Problem requirements: Transcribe the lines below exactly, beginning with the line that holds "Viewport: 1020px width, 636px" and ending with the final line, both included. Pictures are to be left out.

-- Excerpted records follows --

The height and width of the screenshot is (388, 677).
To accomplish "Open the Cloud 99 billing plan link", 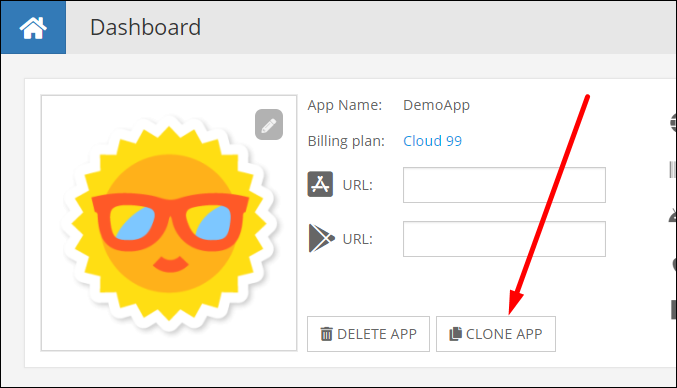I will [432, 141].
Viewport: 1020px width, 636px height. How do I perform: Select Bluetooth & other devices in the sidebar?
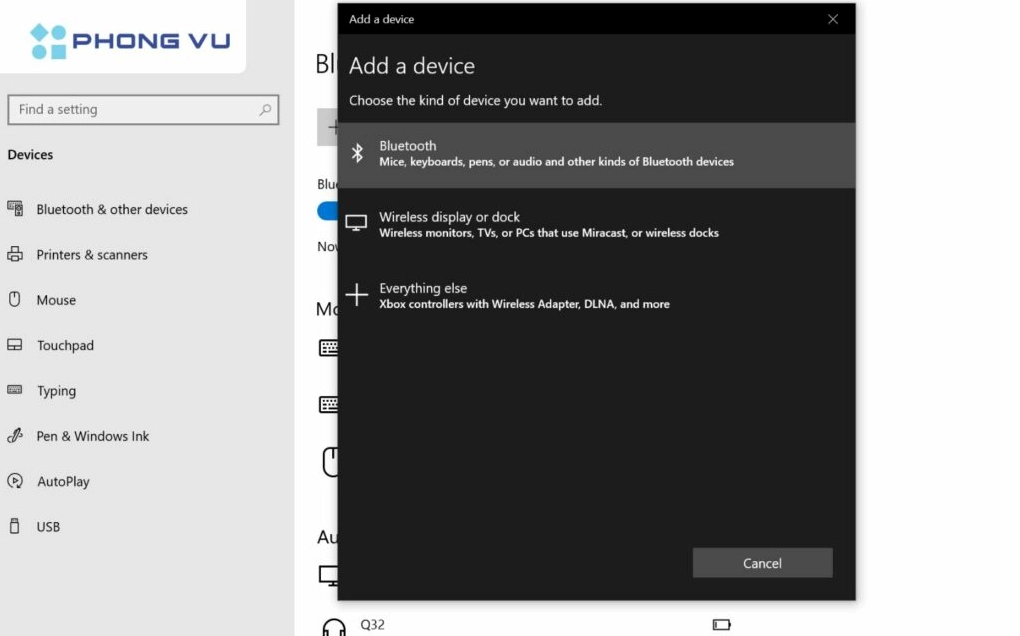(112, 210)
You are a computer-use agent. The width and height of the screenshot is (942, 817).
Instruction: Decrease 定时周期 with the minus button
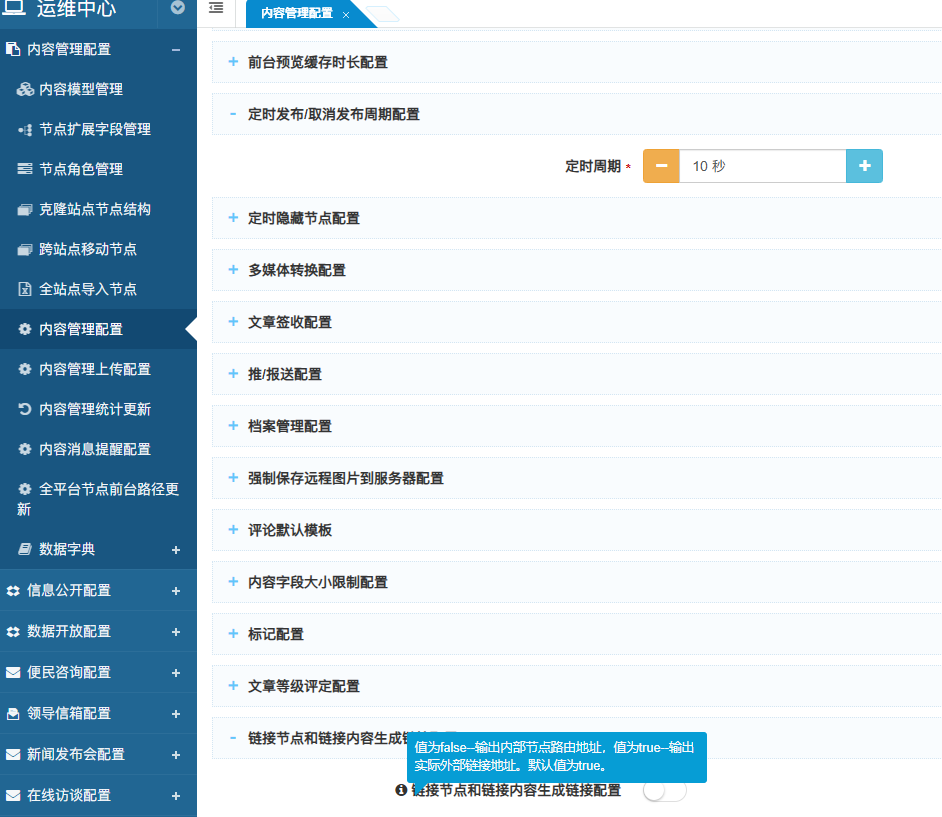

-- Excerpted records concluded --

Written solution:
Viewport: 1020px width, 636px height. How do I perform: Select Bluetooth & other devices in the sidebar?
(112, 210)
You are a computer-use agent. The width and height of the screenshot is (942, 817).
Instruction: Decrease 定时周期 with the minus button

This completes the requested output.